Exercise
Select and copy out every line in the records containing "width".

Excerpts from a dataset
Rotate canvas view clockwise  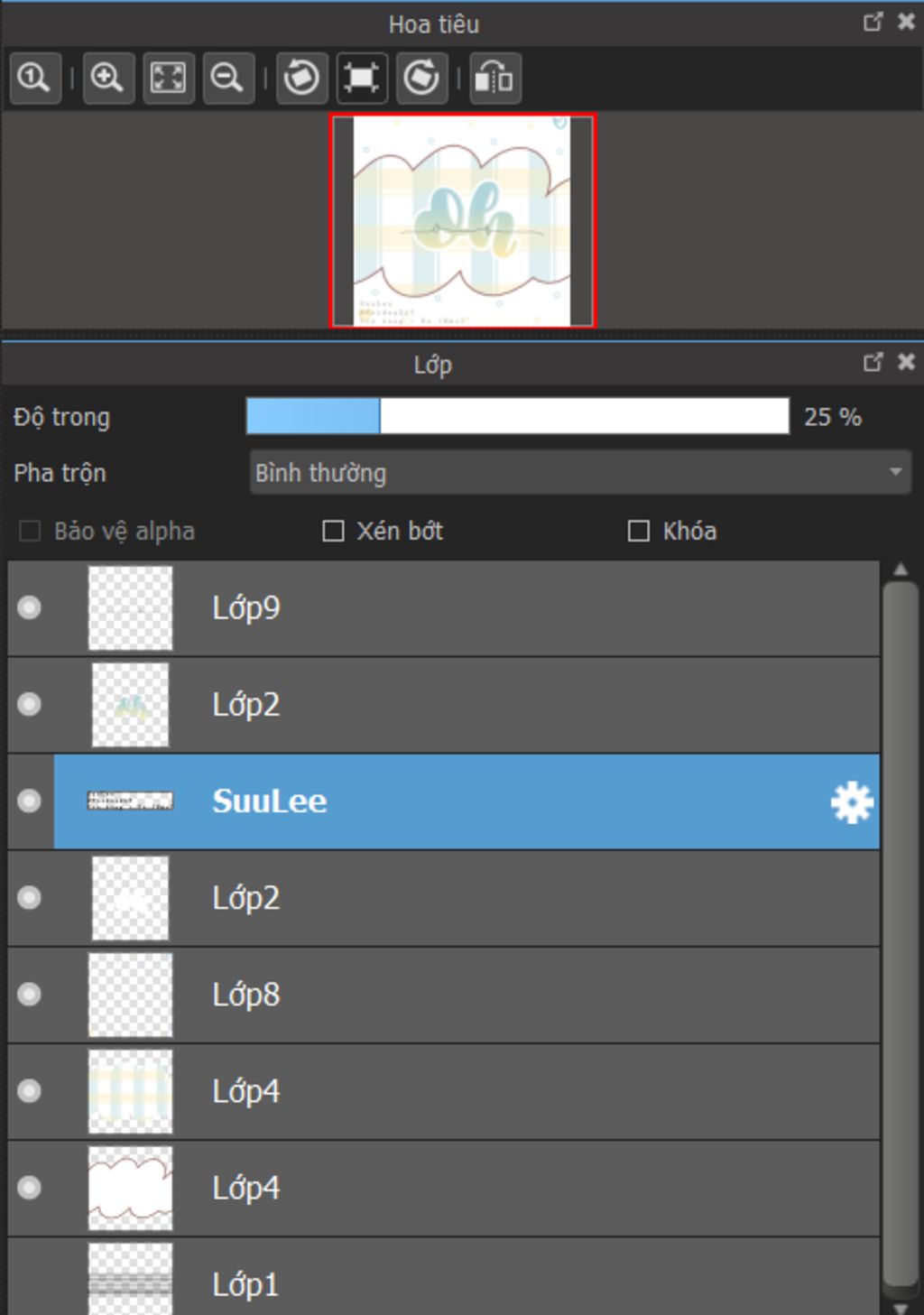point(422,78)
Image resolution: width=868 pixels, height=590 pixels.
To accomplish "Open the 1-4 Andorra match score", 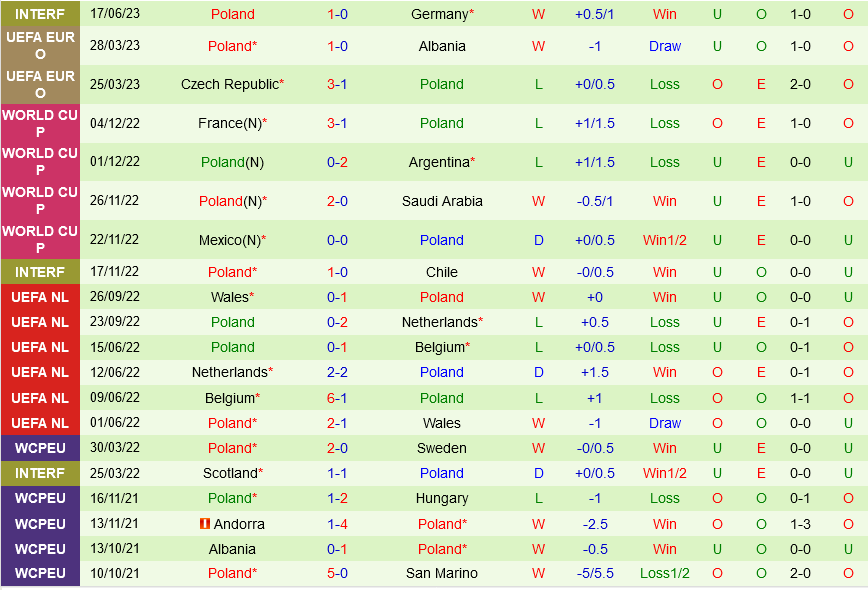I will tap(337, 524).
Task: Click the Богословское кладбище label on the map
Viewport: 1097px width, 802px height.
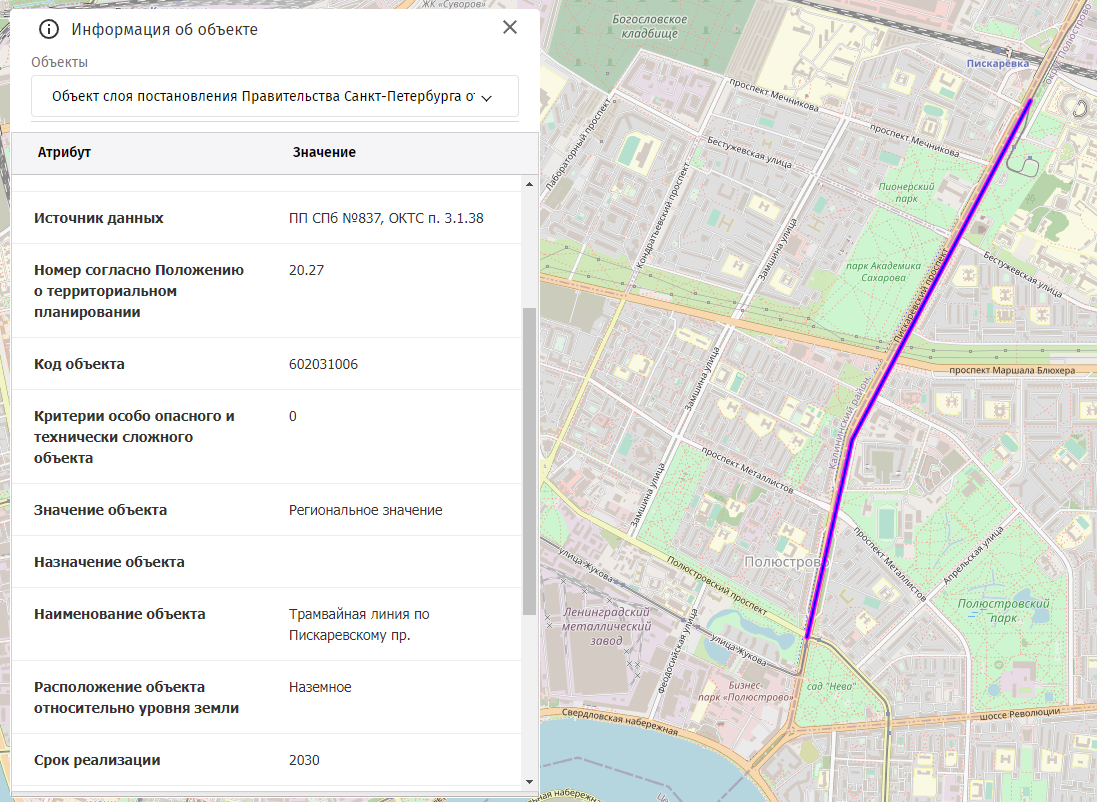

Worked solution
Image resolution: width=868 pixels, height=590 pixels.
Viewport: 1097px width, 802px height.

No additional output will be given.